What to do :: Copy the following lines word for word, leaving out the pictures.

[Records about locating elements on screens]
========================
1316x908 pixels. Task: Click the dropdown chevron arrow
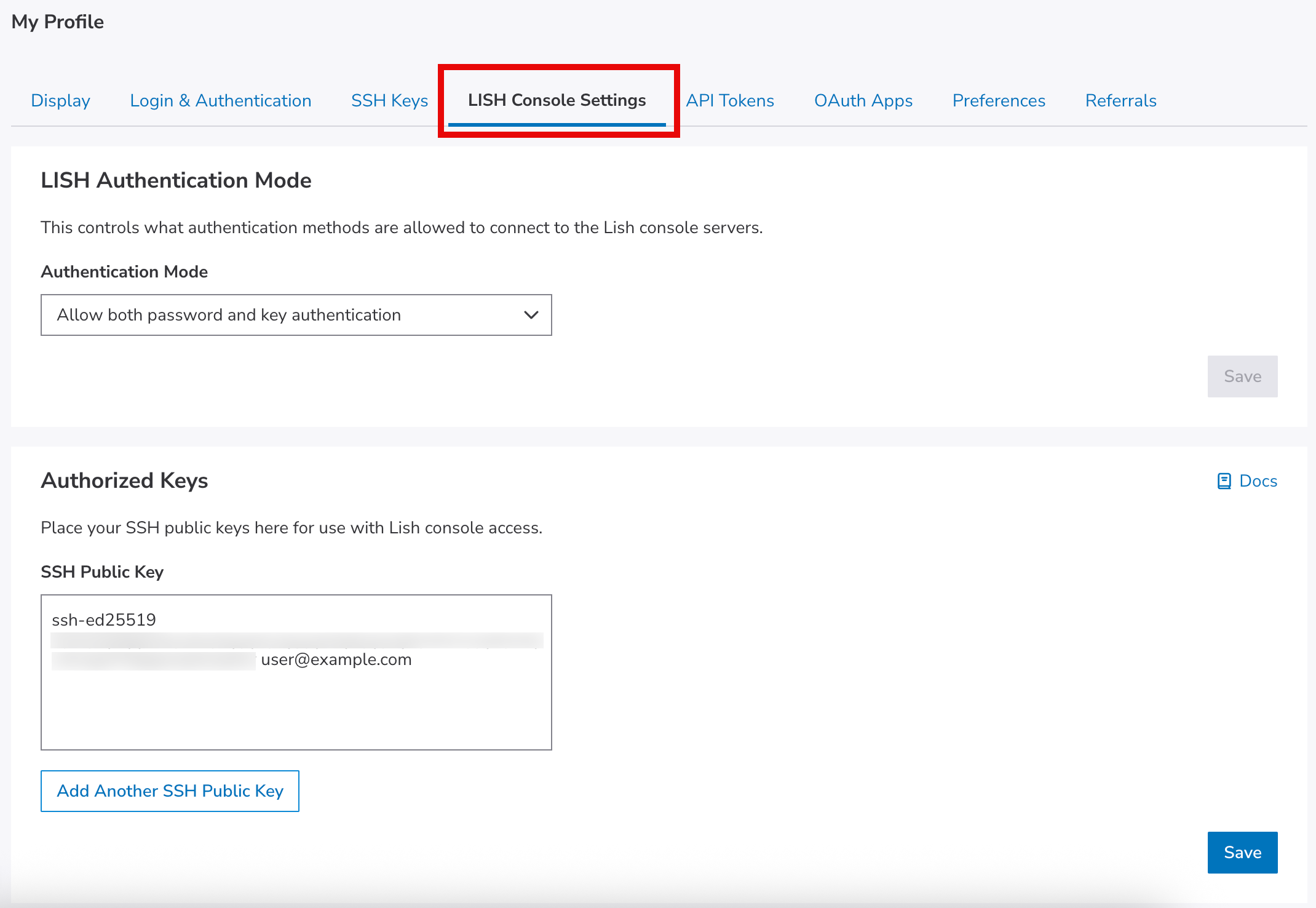click(531, 315)
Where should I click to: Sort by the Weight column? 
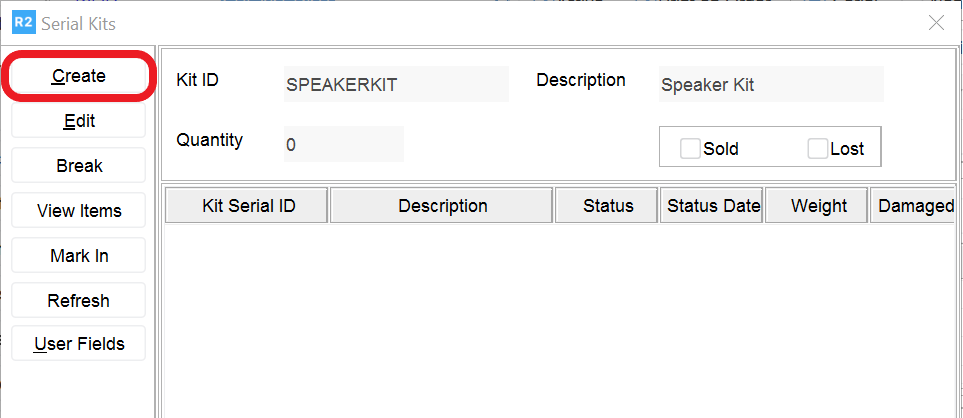point(818,206)
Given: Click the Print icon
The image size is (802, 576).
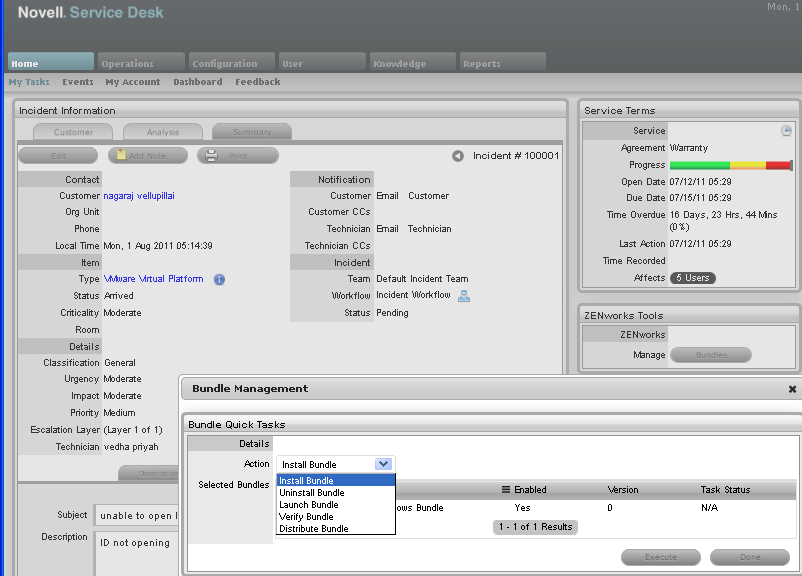Looking at the screenshot, I should click(212, 155).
========================
Exercise answer ::
1316x908 pixels. Task: Click the dropdown chevron arrow
click(531, 315)
Where should I click to: Sort by the Weight column? 
point(818,206)
Given: Click the Print icon
The image size is (802, 576).
Looking at the screenshot, I should click(212, 155).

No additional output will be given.